ABOUT THIS EXERCISE -
In the post about the Vancouver Olympics, translate this sentence into Spanish: "I'd rather support the 600 teachers who are about to be laid off than the likes of Coke and McDonalds."

When Gordo convinced Vancouver of the olympics he arrogantly suggested we would make 10 billion dollars on the games. 10 Billion to pay for the atrocious health cuts he has been making this past year? I don't think so. And while he shrugs at an 885 million dollar convention center ($390 million over budget!) with its marble floors (not an exaggeration) they tell us they don't have money to fund our universities, schools or hospitals.
And now the Olympic security has taken over everything. I completely agree drivers need to choose transit instead when they can, but can our transit system handle the load? They estimated a couple weeks ago (VANOC) that wait times would be "only an hour and a half". Not only that, but I've heard of pedestrians, residents and business owners being left out to dry because of the new security perimeters. (case in point)
Like most of you I'll wait and see if we can recover from this, but most estimates are that we won't. Moreover, it'll be my generation and the generations after that which will have to foot the bill (so they say).
Personally, if I were to prefer where my tax money will go, I'd like to keep the hospital wards that are being shut down open rather than a speed skating track. I'd rather support the 600 teachers who are about to be laid off than the likes of Coke and McDonalds.
No snow! Which means they shut Cypress down a month early! Glad I didn't buy a season pass this year... whew.
http://www.democracynow.org/2010/2/12/olympics
Brian Williams (the ctv opening ceremony host) stated 25k showed up, but I think he read it with an extra zero.
CBC is reporting 1500 - the official police number....youtube vids don't make the crowd look much bigger, but there isn't much coverage to be found. There were some rowdies, two cops hurt...
Should be interesting to see if it grows or dies out..

DATA SECTION -

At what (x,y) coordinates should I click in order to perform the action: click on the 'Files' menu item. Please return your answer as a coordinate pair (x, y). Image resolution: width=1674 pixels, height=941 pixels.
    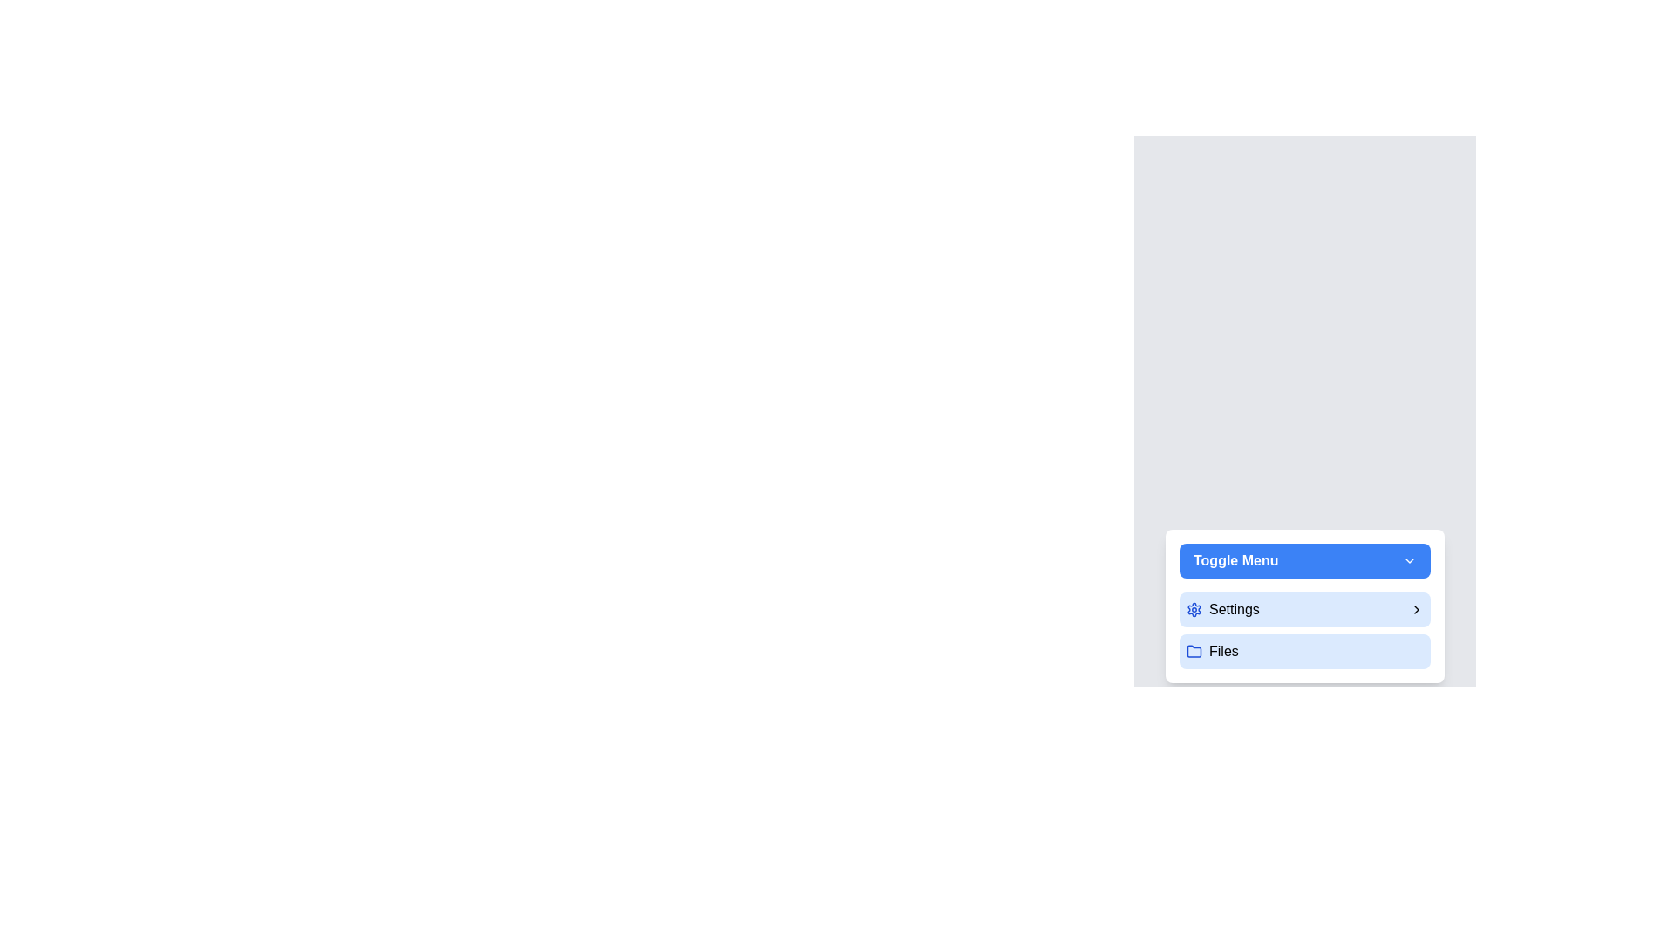
    Looking at the image, I should click on (1305, 652).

ANSWER BELOW -
Preferiría apoyar a los 600 maestros que están a punto de ser despedidos antes que a los de la talla de Coke y McDonalds.